╭─ Data for processing

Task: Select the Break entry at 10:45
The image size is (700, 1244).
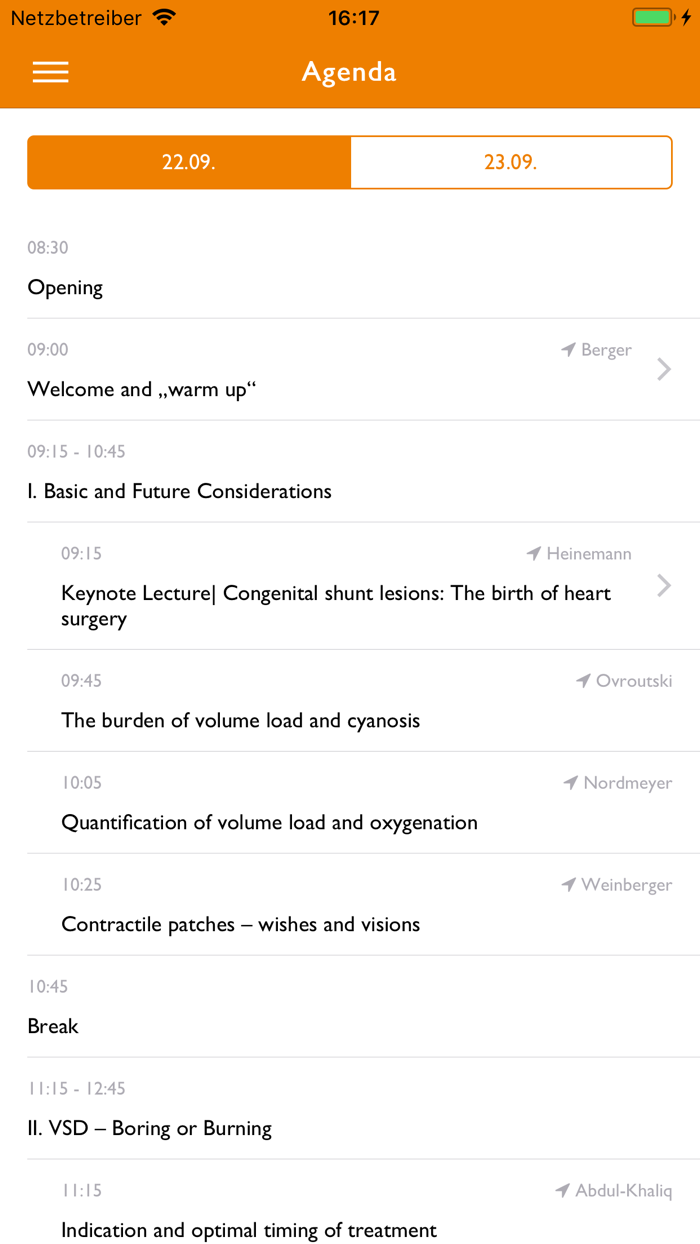Action: (53, 1027)
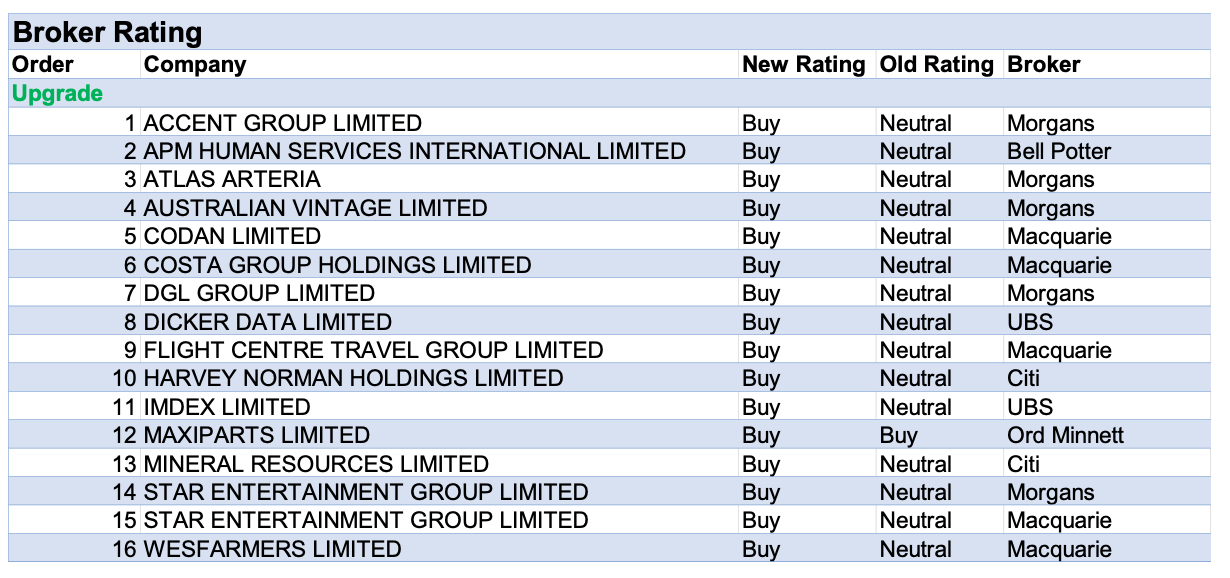Click the green Upgrade section label
Screen dimensions: 1230x578
(x=57, y=94)
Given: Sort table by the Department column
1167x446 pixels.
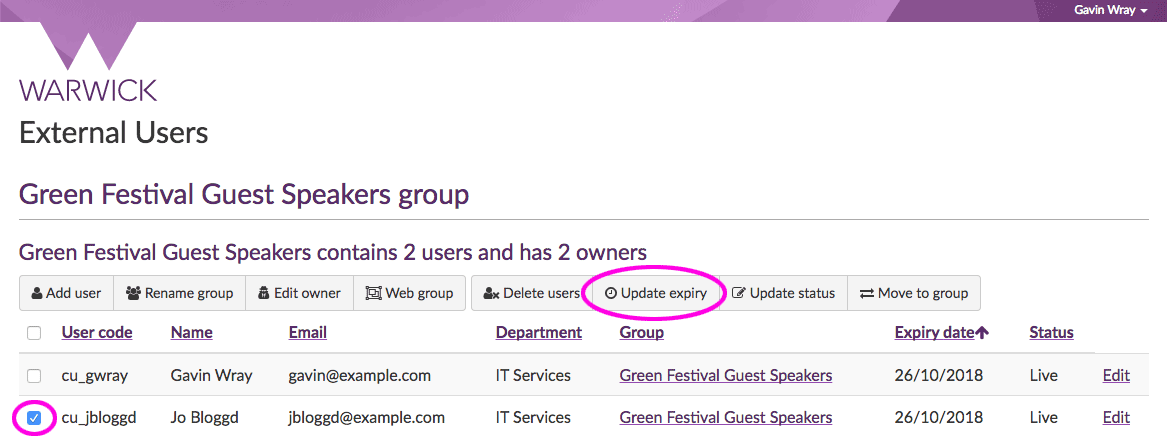Looking at the screenshot, I should pyautogui.click(x=538, y=333).
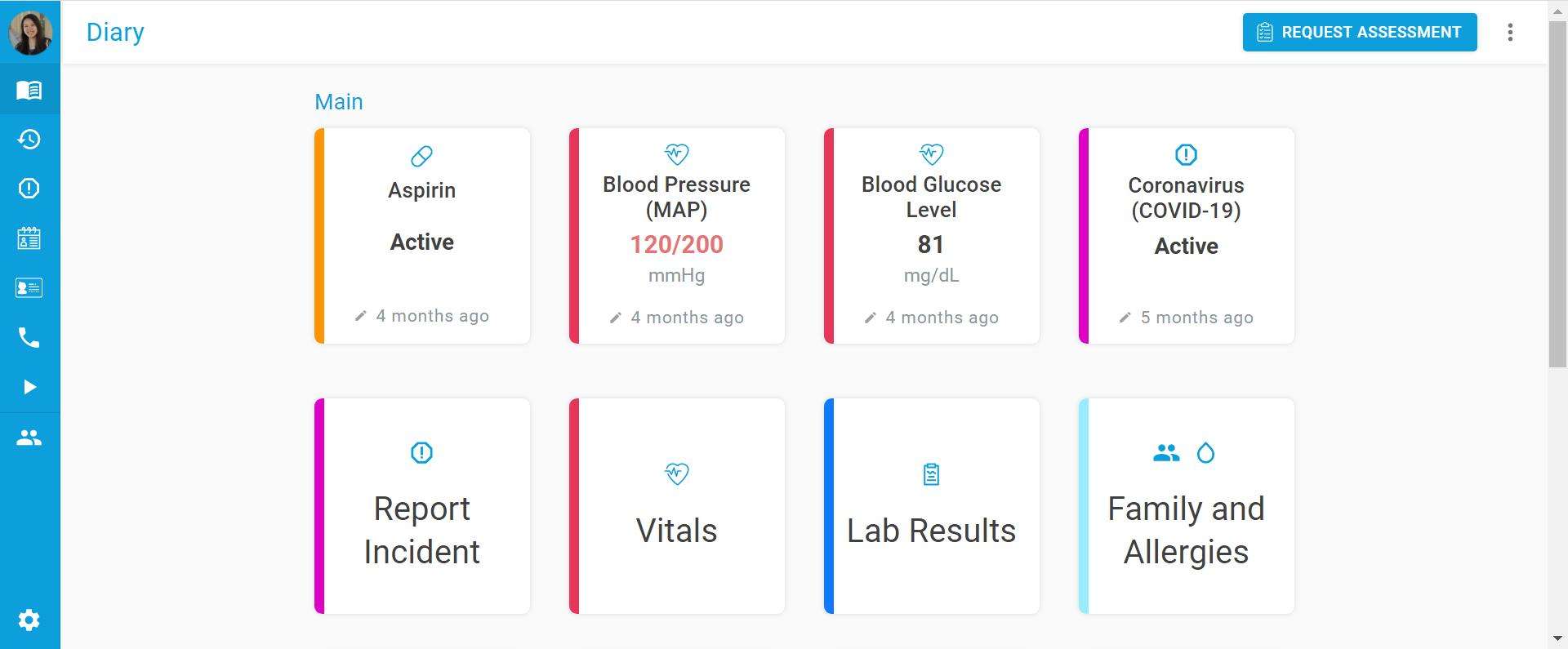Click the profile avatar photo
This screenshot has height=649, width=1568.
tap(30, 32)
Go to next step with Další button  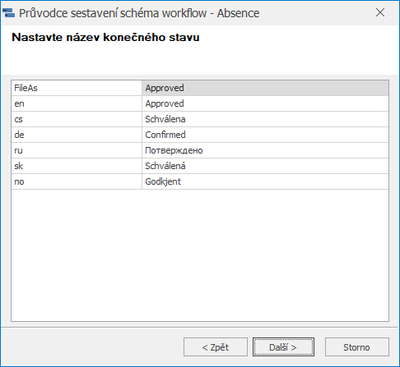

╰─

== Assignment ==
Repeat the records above word for word, apart from the pictures.

== Reply to the task ==
Task: Select the Break entry at 10:45
The image size is (700, 1244).
Action: (53, 1027)
Click the green Upgrade section label
Screen dimensions: 1230x578
(x=57, y=94)
Given: Sort table by the Department column
1167x446 pixels.
Looking at the screenshot, I should pyautogui.click(x=538, y=333).
Click the profile avatar photo
This screenshot has height=649, width=1568.
tap(30, 32)
Go to next step with Další button  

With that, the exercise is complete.